▶ [STORED DATA]:
=== Section Start ===
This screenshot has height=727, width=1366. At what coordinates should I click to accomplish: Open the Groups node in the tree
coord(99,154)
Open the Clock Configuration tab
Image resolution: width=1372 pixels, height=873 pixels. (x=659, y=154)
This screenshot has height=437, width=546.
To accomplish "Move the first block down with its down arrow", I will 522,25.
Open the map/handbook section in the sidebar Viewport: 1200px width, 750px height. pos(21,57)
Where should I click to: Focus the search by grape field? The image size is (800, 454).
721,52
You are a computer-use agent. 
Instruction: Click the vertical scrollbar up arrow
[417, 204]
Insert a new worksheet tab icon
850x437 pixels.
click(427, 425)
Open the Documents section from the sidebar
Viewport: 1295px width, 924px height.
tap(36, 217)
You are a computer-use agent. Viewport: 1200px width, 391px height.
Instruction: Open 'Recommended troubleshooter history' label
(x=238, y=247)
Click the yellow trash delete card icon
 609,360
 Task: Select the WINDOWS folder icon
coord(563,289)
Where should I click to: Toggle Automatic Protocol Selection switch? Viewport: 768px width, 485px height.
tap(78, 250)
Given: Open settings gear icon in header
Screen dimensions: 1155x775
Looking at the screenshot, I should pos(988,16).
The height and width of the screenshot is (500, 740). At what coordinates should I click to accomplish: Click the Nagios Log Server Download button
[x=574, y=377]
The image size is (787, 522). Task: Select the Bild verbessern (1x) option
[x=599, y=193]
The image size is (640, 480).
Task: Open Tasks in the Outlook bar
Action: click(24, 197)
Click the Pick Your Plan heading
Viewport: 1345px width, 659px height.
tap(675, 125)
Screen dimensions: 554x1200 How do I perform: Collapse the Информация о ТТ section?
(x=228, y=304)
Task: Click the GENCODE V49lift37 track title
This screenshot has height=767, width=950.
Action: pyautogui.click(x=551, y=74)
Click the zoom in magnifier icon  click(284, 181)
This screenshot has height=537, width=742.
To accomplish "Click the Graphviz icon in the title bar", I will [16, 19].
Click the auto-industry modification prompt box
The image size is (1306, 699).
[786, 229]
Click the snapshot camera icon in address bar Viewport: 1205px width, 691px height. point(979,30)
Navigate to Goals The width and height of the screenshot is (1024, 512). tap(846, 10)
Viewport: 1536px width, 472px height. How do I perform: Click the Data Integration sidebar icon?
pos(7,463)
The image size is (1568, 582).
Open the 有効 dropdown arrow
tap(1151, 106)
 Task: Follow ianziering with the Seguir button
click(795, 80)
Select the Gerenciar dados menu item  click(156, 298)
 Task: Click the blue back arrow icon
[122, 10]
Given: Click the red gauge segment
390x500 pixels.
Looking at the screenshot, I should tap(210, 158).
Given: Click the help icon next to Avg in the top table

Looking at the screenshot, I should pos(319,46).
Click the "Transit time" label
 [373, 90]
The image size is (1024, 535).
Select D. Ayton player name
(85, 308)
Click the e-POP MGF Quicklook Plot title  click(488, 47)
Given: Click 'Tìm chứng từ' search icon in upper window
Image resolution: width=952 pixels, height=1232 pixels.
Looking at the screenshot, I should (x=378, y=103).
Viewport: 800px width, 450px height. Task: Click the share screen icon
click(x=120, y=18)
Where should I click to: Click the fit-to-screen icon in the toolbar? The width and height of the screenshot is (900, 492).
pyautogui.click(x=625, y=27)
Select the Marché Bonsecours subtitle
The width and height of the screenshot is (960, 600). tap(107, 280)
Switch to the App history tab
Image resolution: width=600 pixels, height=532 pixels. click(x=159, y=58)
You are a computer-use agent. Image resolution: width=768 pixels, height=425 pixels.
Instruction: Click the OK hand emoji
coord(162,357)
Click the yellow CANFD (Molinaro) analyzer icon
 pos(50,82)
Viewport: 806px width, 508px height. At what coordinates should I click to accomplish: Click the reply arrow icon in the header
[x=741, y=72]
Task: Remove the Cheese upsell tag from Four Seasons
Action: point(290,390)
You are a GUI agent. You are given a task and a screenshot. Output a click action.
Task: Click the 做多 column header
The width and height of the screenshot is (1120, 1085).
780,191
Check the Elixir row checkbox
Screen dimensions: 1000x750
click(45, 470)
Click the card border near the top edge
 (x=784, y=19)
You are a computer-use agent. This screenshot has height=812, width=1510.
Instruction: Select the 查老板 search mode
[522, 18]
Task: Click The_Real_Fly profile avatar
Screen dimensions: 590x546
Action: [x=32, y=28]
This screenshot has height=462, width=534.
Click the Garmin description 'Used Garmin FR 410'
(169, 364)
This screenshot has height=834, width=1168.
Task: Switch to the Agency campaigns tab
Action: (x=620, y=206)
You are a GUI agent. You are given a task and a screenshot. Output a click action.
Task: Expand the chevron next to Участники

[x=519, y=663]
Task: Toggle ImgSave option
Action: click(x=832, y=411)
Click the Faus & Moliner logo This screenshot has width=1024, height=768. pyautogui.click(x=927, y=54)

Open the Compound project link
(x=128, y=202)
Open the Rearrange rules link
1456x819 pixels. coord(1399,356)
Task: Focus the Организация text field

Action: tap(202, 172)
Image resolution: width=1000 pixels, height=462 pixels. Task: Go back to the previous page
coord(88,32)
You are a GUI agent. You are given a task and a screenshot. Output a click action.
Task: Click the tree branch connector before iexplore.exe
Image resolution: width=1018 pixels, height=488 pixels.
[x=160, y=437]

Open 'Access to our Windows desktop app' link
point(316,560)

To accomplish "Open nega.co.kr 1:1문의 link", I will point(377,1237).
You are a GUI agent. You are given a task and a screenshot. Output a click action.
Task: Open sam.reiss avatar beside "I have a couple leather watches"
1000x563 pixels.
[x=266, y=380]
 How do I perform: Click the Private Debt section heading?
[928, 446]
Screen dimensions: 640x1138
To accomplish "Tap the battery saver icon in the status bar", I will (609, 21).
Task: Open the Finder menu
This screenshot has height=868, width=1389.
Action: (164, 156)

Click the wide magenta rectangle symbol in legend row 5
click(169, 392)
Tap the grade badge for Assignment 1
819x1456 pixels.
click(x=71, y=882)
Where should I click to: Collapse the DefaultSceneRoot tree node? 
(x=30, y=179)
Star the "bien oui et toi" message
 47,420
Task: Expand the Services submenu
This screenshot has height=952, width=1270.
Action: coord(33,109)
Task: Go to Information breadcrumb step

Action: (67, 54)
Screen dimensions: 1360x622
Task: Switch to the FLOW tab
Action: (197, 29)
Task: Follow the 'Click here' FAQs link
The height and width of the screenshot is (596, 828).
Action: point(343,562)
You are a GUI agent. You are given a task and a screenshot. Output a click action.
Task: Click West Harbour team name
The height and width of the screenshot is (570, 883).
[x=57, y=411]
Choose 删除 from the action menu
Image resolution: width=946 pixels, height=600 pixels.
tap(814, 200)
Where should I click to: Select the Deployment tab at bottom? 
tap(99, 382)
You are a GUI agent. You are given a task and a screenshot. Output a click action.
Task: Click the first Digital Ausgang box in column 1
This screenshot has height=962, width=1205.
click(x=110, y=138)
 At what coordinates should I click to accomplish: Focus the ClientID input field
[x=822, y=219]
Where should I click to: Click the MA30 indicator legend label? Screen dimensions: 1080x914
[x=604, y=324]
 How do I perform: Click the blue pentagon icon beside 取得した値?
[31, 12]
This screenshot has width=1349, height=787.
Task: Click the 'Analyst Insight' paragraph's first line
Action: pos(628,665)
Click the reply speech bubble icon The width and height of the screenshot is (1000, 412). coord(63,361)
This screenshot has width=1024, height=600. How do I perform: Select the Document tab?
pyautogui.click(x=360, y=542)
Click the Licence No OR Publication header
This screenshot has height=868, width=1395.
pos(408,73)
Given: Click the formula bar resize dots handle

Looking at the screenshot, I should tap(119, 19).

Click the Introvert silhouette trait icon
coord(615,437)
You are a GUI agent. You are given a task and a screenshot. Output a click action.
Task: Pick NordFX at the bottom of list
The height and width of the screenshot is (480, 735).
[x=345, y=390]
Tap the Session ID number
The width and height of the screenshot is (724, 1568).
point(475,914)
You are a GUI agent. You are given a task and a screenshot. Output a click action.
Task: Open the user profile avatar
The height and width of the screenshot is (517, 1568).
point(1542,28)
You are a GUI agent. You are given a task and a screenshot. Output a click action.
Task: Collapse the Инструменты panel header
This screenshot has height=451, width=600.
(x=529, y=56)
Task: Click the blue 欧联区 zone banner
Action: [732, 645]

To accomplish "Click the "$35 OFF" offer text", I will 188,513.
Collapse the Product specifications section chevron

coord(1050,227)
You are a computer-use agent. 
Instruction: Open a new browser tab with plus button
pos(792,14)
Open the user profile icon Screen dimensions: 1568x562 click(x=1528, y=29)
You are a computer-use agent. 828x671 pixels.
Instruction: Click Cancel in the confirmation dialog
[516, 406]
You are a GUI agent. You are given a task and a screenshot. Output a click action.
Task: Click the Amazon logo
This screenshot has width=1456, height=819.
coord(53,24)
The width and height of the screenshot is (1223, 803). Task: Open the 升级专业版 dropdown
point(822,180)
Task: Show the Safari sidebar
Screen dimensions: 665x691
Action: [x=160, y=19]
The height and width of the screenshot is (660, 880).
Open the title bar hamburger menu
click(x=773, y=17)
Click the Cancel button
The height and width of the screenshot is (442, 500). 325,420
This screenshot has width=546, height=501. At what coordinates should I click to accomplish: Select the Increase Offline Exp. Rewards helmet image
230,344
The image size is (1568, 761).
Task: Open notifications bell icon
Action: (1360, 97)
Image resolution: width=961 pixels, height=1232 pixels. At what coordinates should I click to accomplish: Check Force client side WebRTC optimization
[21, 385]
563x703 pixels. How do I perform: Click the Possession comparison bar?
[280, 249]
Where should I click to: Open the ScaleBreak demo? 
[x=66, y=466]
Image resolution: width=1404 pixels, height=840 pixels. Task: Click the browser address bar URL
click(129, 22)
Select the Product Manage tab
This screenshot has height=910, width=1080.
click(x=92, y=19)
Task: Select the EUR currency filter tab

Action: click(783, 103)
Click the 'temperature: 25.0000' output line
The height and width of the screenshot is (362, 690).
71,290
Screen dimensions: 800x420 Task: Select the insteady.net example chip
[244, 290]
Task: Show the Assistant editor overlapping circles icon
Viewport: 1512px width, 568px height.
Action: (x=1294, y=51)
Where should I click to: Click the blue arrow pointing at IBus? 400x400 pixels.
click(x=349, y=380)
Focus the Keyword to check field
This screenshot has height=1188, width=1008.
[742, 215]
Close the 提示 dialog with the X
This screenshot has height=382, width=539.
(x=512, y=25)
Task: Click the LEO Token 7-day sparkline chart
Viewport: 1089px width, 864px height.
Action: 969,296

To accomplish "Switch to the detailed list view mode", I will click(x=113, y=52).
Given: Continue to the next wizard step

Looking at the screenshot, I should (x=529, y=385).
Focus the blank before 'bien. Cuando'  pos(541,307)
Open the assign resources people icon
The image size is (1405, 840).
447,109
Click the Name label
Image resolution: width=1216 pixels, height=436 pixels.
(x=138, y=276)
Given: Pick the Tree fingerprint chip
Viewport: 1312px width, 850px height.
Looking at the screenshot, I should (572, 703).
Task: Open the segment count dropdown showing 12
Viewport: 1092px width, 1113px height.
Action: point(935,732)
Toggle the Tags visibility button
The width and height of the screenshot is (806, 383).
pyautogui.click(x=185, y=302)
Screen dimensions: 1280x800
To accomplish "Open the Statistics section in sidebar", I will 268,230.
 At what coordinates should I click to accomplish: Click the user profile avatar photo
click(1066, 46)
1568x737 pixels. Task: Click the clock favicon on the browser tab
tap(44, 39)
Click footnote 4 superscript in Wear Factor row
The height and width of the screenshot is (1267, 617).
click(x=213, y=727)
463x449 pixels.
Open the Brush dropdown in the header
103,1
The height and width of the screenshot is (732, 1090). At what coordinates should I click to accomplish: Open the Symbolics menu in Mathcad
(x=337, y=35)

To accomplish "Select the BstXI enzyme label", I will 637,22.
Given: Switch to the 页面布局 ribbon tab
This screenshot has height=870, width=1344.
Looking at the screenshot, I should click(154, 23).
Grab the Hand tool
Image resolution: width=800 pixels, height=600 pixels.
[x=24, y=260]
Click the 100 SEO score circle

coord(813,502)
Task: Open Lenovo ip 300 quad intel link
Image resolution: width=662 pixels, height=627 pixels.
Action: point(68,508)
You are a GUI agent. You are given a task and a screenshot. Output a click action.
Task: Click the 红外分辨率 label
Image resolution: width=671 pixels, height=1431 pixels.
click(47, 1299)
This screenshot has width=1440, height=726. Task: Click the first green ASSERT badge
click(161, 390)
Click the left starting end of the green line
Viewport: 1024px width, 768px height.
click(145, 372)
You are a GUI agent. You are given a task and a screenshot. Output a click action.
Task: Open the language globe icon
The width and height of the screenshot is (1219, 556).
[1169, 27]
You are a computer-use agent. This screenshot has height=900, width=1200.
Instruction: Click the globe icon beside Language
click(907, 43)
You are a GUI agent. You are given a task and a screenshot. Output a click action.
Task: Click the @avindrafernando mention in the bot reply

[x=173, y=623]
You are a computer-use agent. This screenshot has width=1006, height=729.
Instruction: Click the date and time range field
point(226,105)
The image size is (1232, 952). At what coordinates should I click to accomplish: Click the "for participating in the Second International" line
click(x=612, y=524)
=== Section End ===
▶ [WHAT IS BEING ASKED]: Report every line in the data above in which the word "logo" appears.

▶ [TASK SOLUTION]:
Click the Faus & Moliner logo This screenshot has width=1024, height=768. pyautogui.click(x=927, y=54)
Task: Click the Amazon logo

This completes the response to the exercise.